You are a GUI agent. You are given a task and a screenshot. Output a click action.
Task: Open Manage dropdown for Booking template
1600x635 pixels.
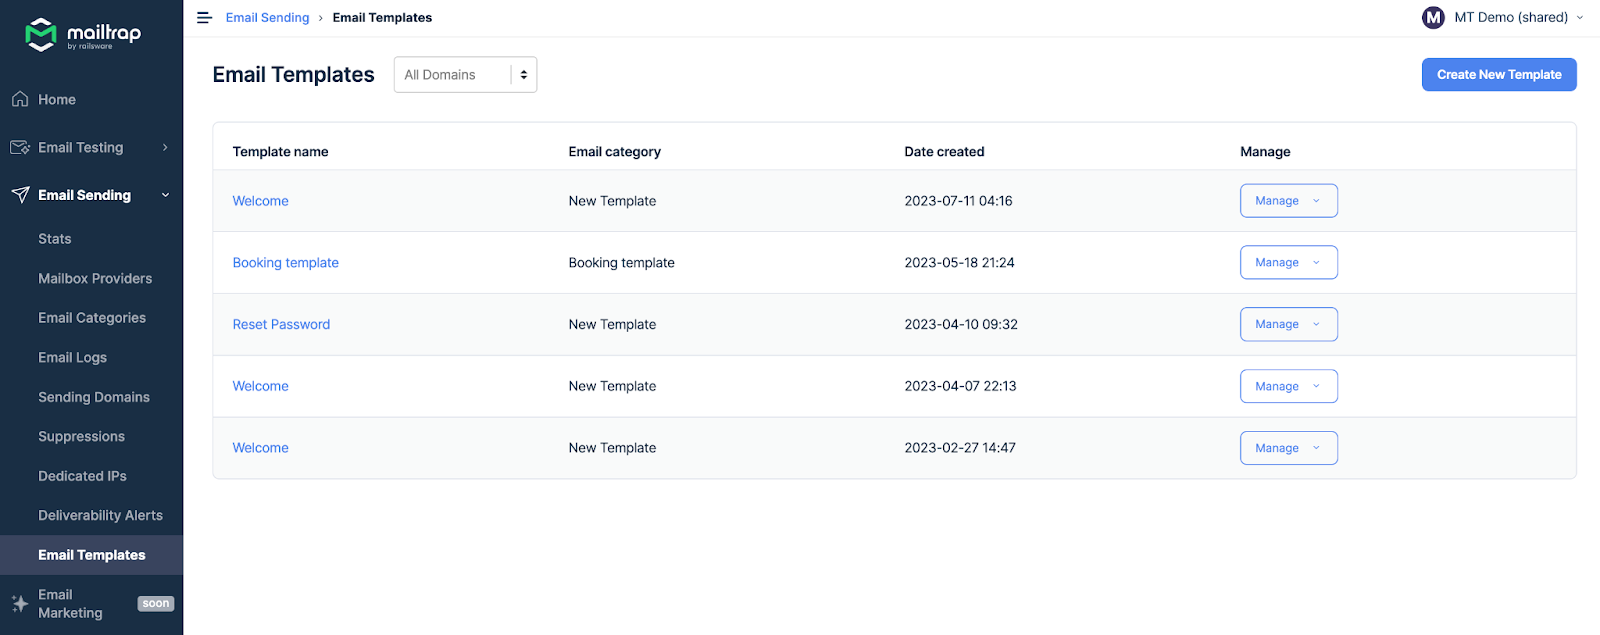pyautogui.click(x=1288, y=263)
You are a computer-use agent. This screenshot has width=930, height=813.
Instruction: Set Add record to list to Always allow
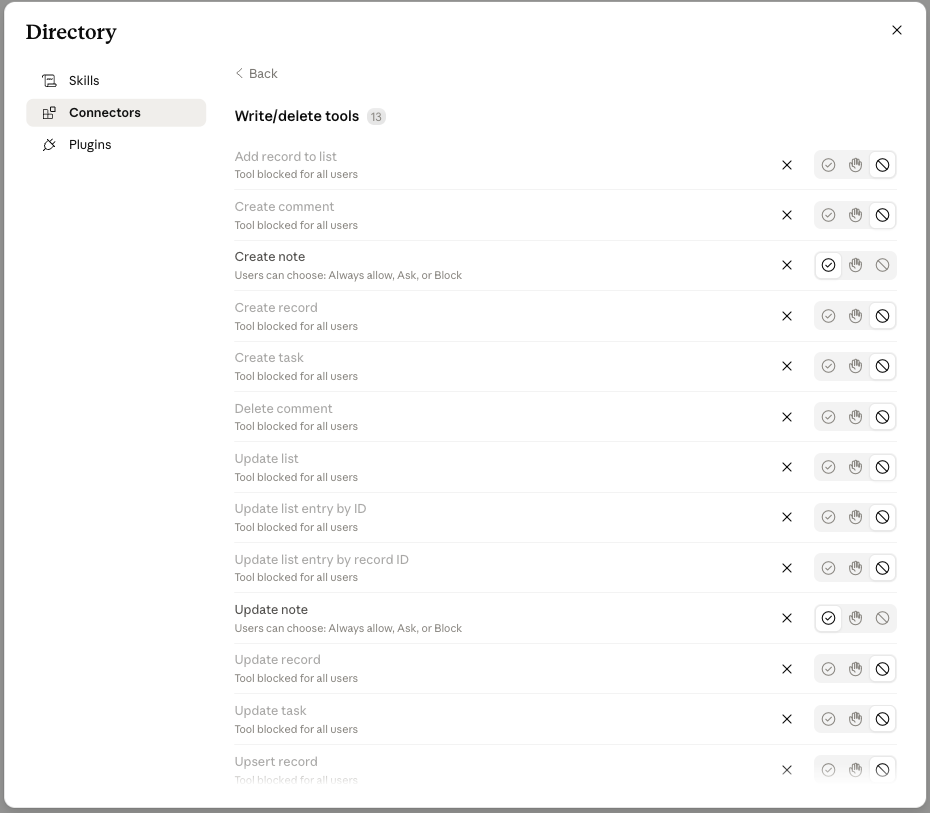[828, 165]
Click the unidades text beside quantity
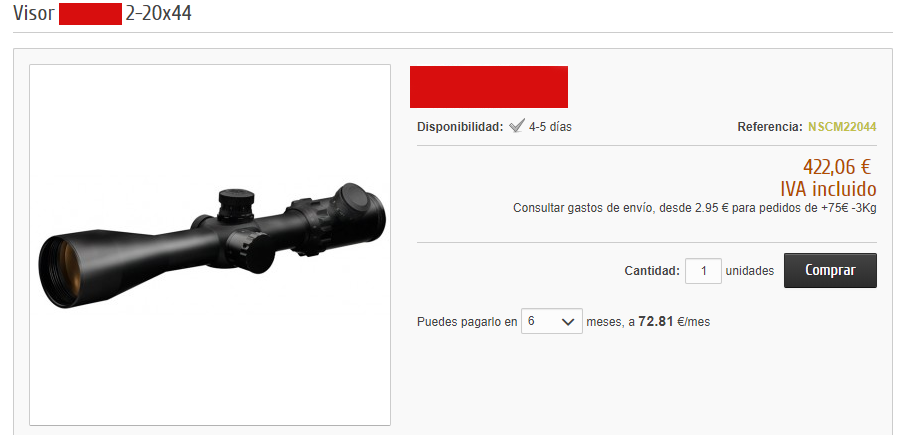The image size is (899, 435). 750,271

» Stated task
Write out all the records again, swapping "dropdown" for "menu" and keeping everything else unchanged. Leave out the pictures.

» Exercise response
You are a GUI agent. You are given a task and a screenshot. Output a click action.
Task: Open Manage menu for Booking template
1600x635 pixels.
pyautogui.click(x=1288, y=263)
You are a computer-use agent. This screenshot has width=930, height=813.
Instruction: Set Add record to list to Always allow
[828, 165]
Click the unidades text beside quantity
The image size is (899, 435). 750,271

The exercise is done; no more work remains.